Kanakis claims that he has these additional limitations and, to the extent the
Vocational Expert testified that a person with such limitations would be unable to find
work, the ALJ improperly ignored his testimony in concluding that there are jobs that
Kanakis can perform. This argument is unavailing. An ALJ need not accept the
testimony of a Vocational Expert unless it is based on a claimant’s credibly established
limitations.
Rutherford, 399 F.3d at 554; see also Craigie v. Bowen,
835 F.2d 56, 57-58
(3d Cir. 1987) (“Inasmuch as the administrative law judge did not have to accept [the
claimant’s] testimony, he did not have to credit the [vocational expert’s] testimony that
6
was predicated upon it.”). Here, substantial evidence supports the ALJ’s decision not to
credit Kanakis’s claims regarding the frequency of his need to miss work and lie down,
particularly the reports of Dr. Ferlan and Dr. Reidy indicating that Kanakis felt fine and
was relatively healthy and Kanakis’s testimony about the tasks he regularly performs.
Because the ALJ did not err in concluding that the evidence did not support the assertion
that Kanakis would need to miss more than one day of work per month and lie down for
three hours each day, he did not err in disregarding the testimony of the Vocational
Expert related to a hypothetical person with such additional requirements.

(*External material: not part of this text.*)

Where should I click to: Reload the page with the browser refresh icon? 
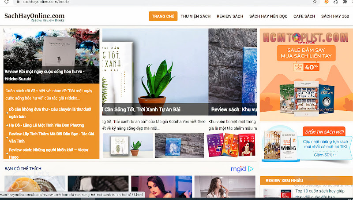click(6, 2)
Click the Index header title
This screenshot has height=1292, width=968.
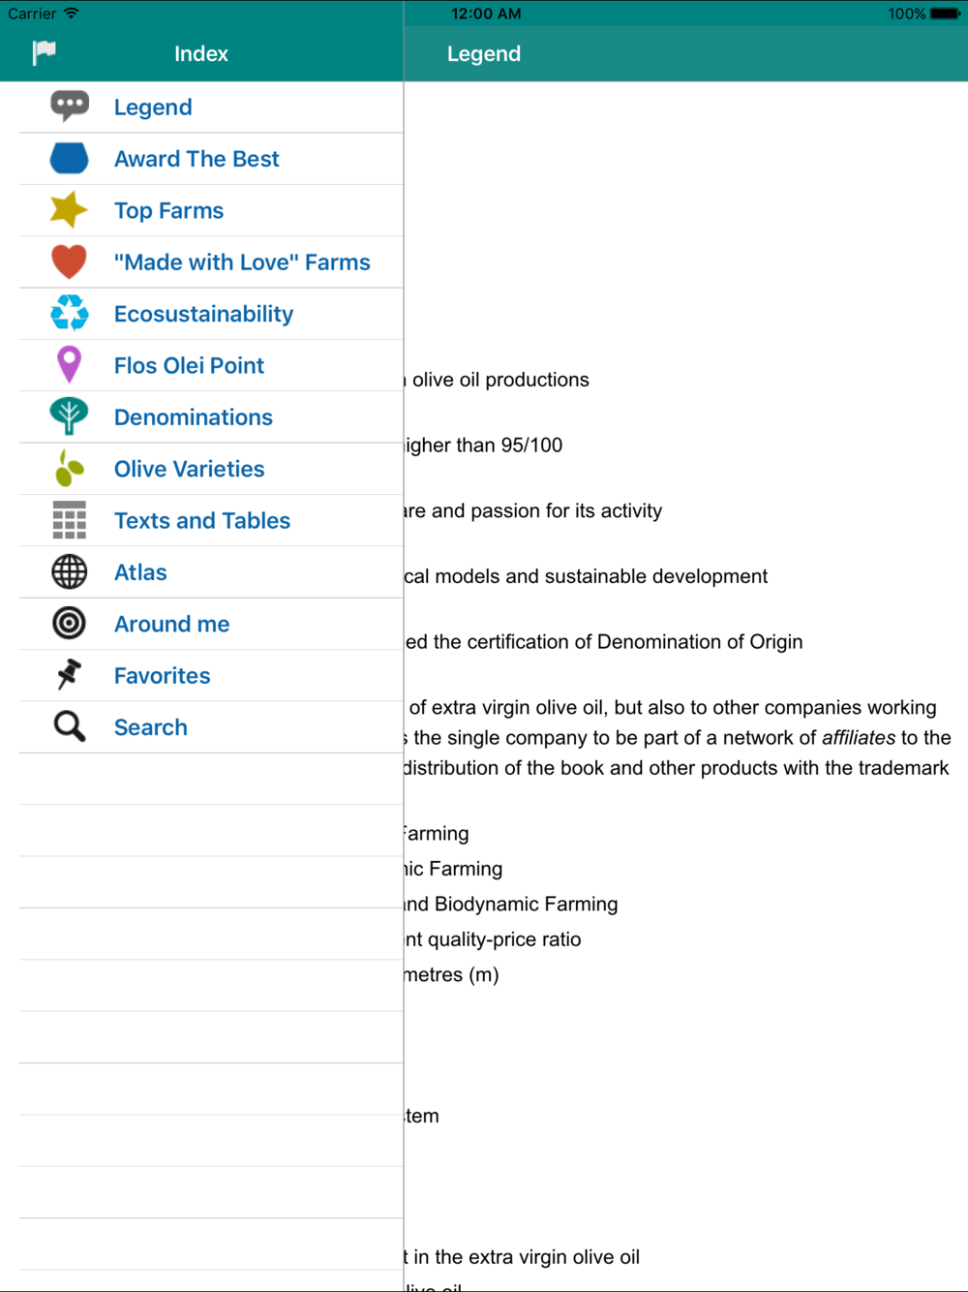(x=201, y=54)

Finally, we conclude that the ALJ carefully reviewed the medical evidence and
adequately explained, upon consideration of Kanakis’s testimony and the reports of
multiple physicians, why Kanakis’s statements regarding the intensity of his symptoms
and physical limitations were not entirely credible. For example, the ALJ pointed out
that Kanakis is able to manage his personal needs notwithstanding the alleged severity of
his condition, and that both Dr. Ferlan and Dr. Reidy reported that Kanakis maintained a
good range of motion, showed improvement with physical therapy, and was in “decent
overall” health. R. 19. Because substantial evidence supports the ALJ’s credibility
determination, we will not disturb it. See
Schaudek, 181 F.3d at 433 (noting that an ALJ
is permitted to reject a claimant’s testimony as incredible, so long as the ALJ provides a
basis for doing so supported by the record).
IV
For the foregoing reasons, we will affirm the order of the District Court.